--- What is required ---
Every record below, from the first line to the last, is to be set down again exactly.

--- Available data ---
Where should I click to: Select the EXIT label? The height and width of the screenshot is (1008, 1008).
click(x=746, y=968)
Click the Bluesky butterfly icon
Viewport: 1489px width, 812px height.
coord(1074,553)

--- Written answer ---
Where should I click to: Select the EXIT label? The height and width of the screenshot is (1008, 1008).
click(x=746, y=968)
Click the Bluesky butterfly icon
Viewport: 1489px width, 812px height.
coord(1074,553)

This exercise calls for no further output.